The DOM allows to do anything with elements and their contents, but first we need to reach the corresponding DOM object, get it into a variable, and then we are able to modify it.

All operations on the DOM start with the document object. From it we can access any node.

Here's a picture of links that allow to travel between DOM nodes:

Let's discuss them in more detail.

On top: documentElement and body

The topmost tree nodes are available directly as document properties:

<html> = document.documentElement : The topmost document node is document.documentElement. That's DOM node of <html> tag.

<body> = document.body : Another widely used DOM node is the <body> element -- document.body.

<head> = document.head : The <head> tag is available as document.head.

There's a catch: document.body can be null

A script cannot access an element that doesn't exist at the moment of running.

In particular, if a script is inside <head>, then document.body is unavailable, because the browser did not read it yet.

So, in the example below the first alert shows null:

<html>

<script>
*!*
alert( "From HEAD: " + document.body ); // null, there's no <body> yet
*/!*
</script>

<body>

<script>
alert( "From BODY: " + document.body ); // HTMLBodyElement, now it exists
</script>

</body>
</html>

In the DOM, the null value means "doesn't exist" or "no such node".

Children: childNodes, firstChild, lastChild

There are two terms that we'll use from now on:

• Child nodes (or children) - elements that are direct children. In other words, they are nested exactly in the given one. For instance, <head> and <body> are children of <html> element.
• Descendants - all elements that are nested in the given one, including children, their children and so on.

For instance, here <body> has children <div> and <ul> (and few blank text nodes):

<html>
<body>
<div>Begin</div>

<ul>
<li>
<b>Information</b>
</li>
</ul>
</body>
</html>


...And if we ask for all descendants of <body>, then we get direct children <div>, <ul> and also more nested elements like <li> (being a child of <ul>) and <b> (being a child of <li>) - the entire subtree.

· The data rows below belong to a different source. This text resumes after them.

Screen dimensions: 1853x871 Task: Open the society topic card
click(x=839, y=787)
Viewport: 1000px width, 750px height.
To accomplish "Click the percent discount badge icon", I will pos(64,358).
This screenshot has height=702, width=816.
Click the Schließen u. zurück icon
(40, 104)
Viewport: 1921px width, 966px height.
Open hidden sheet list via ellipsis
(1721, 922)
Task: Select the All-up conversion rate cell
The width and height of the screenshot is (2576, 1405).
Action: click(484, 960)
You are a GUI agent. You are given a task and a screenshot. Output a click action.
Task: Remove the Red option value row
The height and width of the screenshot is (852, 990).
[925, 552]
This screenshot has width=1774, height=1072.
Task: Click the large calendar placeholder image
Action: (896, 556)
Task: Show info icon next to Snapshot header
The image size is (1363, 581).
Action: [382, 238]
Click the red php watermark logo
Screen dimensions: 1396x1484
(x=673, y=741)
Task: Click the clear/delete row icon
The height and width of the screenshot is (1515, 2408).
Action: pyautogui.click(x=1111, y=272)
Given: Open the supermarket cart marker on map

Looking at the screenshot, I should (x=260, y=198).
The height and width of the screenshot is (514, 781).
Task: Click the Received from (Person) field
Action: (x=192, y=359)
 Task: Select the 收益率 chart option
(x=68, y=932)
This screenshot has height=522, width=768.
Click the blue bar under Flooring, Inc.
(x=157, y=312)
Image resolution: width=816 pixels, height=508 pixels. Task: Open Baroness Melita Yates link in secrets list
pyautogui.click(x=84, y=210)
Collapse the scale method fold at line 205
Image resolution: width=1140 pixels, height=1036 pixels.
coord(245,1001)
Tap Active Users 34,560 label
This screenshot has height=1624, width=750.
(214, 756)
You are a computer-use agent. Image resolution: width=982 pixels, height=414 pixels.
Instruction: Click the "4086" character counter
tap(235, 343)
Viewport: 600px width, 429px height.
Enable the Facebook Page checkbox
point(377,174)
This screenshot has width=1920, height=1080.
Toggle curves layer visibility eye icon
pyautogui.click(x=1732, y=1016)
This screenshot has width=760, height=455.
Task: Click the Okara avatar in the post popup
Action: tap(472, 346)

The childNodes collection provides access to all child nodes, including text nodes.

The example below shows children of document.body:

<html>
<body>
<div>Begin</div>

<ul>
<li>Information</li>
</ul>

<div>End</div>

<script>
*!*
for (let i = 0; i < document.body.childNodes.length; i++) {
alert( document.body.childNodes[i] ); // Text, DIV, Text, UL, ..., SCRIPT
}
*/!*
</script>
...more stuff...
</body>
</html>


Please note an interesting detail here. If we run the example above, the last element shown is <script>. In fact, the document has more stuff below, but at the moment of the script execution the browser did not read it yet, so the script doesn't see it.

Properties firstChild and lastChild give fast access to the first and last children.

They are just shorthands. If there exist child nodes, then the following is always true:

elem.childNodes[0] === elem.firstChild
elem.childNodes[elem.childNodes.length - 1] === elem.lastChild


There's also a special function elem.hasChildNodes() to check whether there are any child nodes.

DOM collections

As we can see, childNodes looks like an array. But actually it's not an array, but rather a collection - a special array-like iterable object.

There are two important consequences:

1. We can use for..of to iterate over it:

 for (let node of document.body.childNodes) {
alert(node); // shows all nodes from the collection
}

That's because it's iterable (provides the Symbol.iterator property, as required).

2. Array methods won't work, because it's not an array:

 alert(document.body.childNodes.filter); // undefined (there's no filter method!)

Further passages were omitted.